I am so thankful for my mommy friends. They nurture me and love on me in ways that I couldn't imagine at times. I fell in love with the Visitation during my life in Juneau because I was given the gift of friendships, divinely inspired friendships, that I believe make St Elizabeth and Our Lady smile.



So, time and time again, in so many ways, I see not a stagnant Gospel, but a Gospel that is on the move in the people who are my friends, the people who are the Body of Christ giving that Gospel hands and feet, and kind eyes.

When we were planning our trip to Juneau it was my bright idea for us to arrive in Juneau and stay in our empty rental property, as in zero things in it.

It was my friend Cheryl...my list maker, organized, DOER of GOOD DEEDS. CHERYL. Cheryl coordinated a mass effort to stock my fridge with things that other mamas donated. Like MILK! FRUIT! BREAD! I washed my face with face wash and dried it on towels. Air mattress beds were blown up and made with PILLOWS. I had a wonky coffee pot made with parts of other coffee makers but I DIDN'T CARE because there was creamer!!!!

I cried. I cried out of shear exhaustion from the cross country flight but also having been cared for in beautiful works of mercy. Feeding us. Giving us a home by providing the things a home needs. I was given things I didn't even know I would need.

So so so holy.



Generosity. I always feel a sense of extreme gratitude when I encounter the Gospels. God is a God of Abundance and so it feels so natural to want to respond with Thanksgiving!
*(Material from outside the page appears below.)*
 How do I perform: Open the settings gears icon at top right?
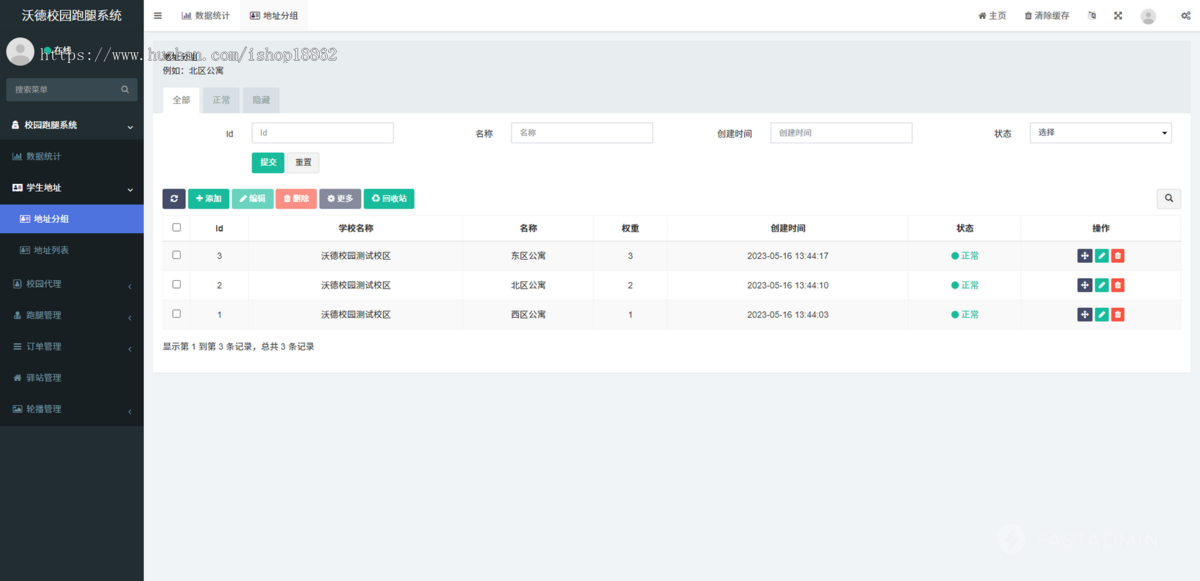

The generosity of my friends from Juneau doesn't just make me feel loved and welcomed, it made me feel grateful! It makes me want to give thanks! Thank you to the beautiful York family who let us use their mini--van and drive all over Juneau as we saw and were affirmed in her mountains and water...yes Forbes family, I am still here! Thank you to the Smith family for having a wedding and a double baby shower so that we could participate, we could have a shared collective memory with our dearest friends...yes Forbes family, we are still here! 



Thank you to coffee dates with Kelley and playdates with Jennifer and walks in the campground with Maureen. Thank you to Jana and Trevor who helped us in ways that you only make really close people help you...like help getting a power washer and help coordinating a late night drop off at a hotel.

There was more.

So so so much more and I am slowly getting handwritten thank you cards out.



Have you ever encountered someone who complains? They are so consumed with what is "wrong" that they sometimes need a gentle reminder of all that is RIGHT. Gratefulness can even surprise them!

Like this: "I know your AC is broken Stephanie, but you aren't ALL colonial living, you DO have electricity." Bahaahahahahaha

So I only felt as I logged on to this blog, that I wanted to say a little more about Juneau. A little reminder to myself, now written down, of sweet memories of shared moments, little gifts, that I will treasure. I am grateful for people who took the time to drive me to Douglas to borrow a van or gave their time and talent so my husband could paint the shed faster.  People who saw their things as something to share.  I borrowed all those things that Cheryl anticipated I would need. We consumed the food but we borrowed so much! Plates, coffee mugs, strollers, even christmas lights (wink!).

And then the Christian receives and asks herself...she asks herself even now, two months later...How can I serve?

How can I witness?

How can I be a Living Gospel?

How can I pass this on?

Because here...here is where I have done the MOST growth. God moved me and He taught me it is not about the Place, it is about the Christian.

Love you and enjoy your AC for me! xxoo



1 comment:

  1. Oh I am so happy to be taken back to your visit and all the celebrating we did!!! Thank you again for coming back to Juneau!!! It was the most special gift for all of us!